The college used to be in a place called Malakal, near the border with
northern Sudan. Malakal was destroyed
early on in this civil war. So now the
college will be in Juba.
I teach
theology. I consider this is a
miraculous thing. I will again teach
theology to a group of students who are traumatized, wounded physically and
emotionally and spiritually, and who may hate each other depending on how deep
their tribalism reaches.
While I was not
evacuated from South Sudan with the war, many of my colleagues were. I left the country on December 13, 2013 to
have Christmas in Ethiopia; the violence broke out first in Juba on the 15th
of December. I missed it by a whisper.
When I left I
expected to back in South Sudan in a month, and I was to begin teaching again
soon after that. I was to teach the
Theology class of Sin and Salvation.

**Short task A**
Recast the records, from their first line up to and including the line with "Looking at the screenshot, I should coord(220,111).", as a Markdown table with the columns Row and Line, numbering each line and leaving out blank lines.
The records below are unrelated to the text above.

(Stored items)
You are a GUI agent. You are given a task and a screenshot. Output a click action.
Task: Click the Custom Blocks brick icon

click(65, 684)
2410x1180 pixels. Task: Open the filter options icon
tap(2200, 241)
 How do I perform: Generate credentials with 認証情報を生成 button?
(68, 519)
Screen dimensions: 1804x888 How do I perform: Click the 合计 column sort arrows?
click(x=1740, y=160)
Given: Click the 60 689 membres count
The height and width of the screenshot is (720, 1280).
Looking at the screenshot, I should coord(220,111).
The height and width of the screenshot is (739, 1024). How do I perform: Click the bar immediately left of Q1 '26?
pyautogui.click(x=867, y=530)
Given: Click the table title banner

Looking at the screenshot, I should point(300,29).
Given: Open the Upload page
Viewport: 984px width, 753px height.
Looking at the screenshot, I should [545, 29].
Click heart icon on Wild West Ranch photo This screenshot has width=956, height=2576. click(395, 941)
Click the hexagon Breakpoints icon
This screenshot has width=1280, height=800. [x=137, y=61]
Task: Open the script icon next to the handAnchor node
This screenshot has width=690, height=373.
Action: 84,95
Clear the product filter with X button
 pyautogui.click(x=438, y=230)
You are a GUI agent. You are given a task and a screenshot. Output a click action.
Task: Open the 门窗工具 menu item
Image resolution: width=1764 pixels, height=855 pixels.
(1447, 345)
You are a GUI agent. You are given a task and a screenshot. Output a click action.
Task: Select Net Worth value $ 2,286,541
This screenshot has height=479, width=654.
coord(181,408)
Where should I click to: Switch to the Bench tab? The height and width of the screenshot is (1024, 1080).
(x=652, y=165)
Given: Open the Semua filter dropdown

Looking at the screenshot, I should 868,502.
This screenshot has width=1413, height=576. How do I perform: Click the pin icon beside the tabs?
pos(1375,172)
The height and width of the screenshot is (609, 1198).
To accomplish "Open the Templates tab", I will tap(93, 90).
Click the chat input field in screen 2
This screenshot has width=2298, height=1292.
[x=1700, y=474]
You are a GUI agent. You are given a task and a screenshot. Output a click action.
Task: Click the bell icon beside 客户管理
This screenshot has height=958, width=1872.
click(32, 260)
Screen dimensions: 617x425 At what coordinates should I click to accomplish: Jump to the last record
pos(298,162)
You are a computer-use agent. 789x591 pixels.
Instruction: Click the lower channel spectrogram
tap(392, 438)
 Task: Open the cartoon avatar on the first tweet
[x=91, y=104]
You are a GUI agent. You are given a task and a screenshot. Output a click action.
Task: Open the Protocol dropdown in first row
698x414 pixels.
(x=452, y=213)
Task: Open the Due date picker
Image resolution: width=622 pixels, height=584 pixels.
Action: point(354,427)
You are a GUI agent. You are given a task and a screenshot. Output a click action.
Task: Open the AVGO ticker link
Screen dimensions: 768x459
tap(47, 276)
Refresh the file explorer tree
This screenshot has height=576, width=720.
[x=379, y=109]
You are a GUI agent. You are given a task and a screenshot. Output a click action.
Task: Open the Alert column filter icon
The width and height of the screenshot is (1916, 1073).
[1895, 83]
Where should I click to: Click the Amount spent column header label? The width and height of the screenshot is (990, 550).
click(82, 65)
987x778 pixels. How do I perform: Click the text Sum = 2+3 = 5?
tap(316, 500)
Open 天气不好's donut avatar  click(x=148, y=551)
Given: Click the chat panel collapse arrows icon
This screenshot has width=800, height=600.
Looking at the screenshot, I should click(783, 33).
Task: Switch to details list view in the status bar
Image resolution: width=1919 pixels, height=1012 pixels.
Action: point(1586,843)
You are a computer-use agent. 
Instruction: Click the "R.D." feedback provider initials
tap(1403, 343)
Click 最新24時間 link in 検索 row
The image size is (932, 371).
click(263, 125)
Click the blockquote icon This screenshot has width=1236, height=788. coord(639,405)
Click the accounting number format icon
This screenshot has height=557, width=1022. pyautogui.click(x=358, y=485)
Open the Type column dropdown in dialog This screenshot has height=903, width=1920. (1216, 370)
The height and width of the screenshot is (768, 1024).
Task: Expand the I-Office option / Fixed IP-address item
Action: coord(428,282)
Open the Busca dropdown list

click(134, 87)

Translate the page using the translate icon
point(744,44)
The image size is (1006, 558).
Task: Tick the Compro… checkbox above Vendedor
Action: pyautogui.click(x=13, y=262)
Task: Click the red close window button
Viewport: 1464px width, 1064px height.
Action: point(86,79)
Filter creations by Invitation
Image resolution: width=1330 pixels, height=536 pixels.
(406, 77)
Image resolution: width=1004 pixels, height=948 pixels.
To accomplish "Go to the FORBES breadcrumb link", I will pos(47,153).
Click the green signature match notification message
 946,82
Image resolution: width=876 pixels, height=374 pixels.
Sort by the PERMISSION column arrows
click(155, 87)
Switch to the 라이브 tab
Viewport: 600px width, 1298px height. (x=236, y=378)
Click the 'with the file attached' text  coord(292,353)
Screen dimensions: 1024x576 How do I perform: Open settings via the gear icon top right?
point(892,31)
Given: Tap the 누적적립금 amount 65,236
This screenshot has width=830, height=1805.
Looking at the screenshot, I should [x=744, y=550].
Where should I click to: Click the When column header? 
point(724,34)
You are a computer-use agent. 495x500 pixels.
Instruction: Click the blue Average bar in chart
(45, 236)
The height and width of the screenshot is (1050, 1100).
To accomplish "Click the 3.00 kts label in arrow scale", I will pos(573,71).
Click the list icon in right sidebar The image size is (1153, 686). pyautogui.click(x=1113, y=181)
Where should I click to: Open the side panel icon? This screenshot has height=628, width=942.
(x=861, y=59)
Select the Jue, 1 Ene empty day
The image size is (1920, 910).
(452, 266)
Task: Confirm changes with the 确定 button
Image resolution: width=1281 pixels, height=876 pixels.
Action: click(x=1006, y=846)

**Short task B**
Copy the entire passage about teaching theology in South Sudan word for word.

**Written solution A**
| Row | Line |
|---|---|
| 1 | You are a GUI agent. You are given a task and a screenshot. Output a click action. |
| 2 | Task: Click the Custom Blocks brick icon |
| 3 | click(65, 684) |
| 4 | 2410x1180 pixels. Task: Open the filter options icon |
| 5 | tap(2200, 241) |
| 6 |  How do I perform: Generate credentials with 認証情報を生成 button? |
| 7 | (68, 519) |
| 8 | Screen dimensions: 1804x888 How do I perform: Click the 合计 column sort arrows? |
| 9 | click(x=1740, y=160) |
| 10 | Given: Click the 60 689 membres count |
| 11 | The height and width of the screenshot is (720, 1280). |
| 12 | Looking at the screenshot, I should coord(220,111). |

**Written solution B**
The college used to be in a place called Malakal, near the border with
northern Sudan. Malakal was destroyed
early on in this civil war. So now the
college will be in Juba.
I teach
theology. I consider this is a
miraculous thing. I will again teach
theology to a group of students who are traumatized, wounded physically and
emotionally and spiritually, and who may hate each other depending on how deep
their tribalism reaches.
While I was not
evacuated from South Sudan with the war, many of my colleagues were. I left the country on December 13, 2013 to
have Christmas in Ethiopia; the violence broke out first in Juba on the 15th
of December. I missed it by a whisper.
When I left I
expected to back in South Sudan in a month, and I was to begin teaching again
soon after that. I was to teach the
Theology class of Sin and Salvation.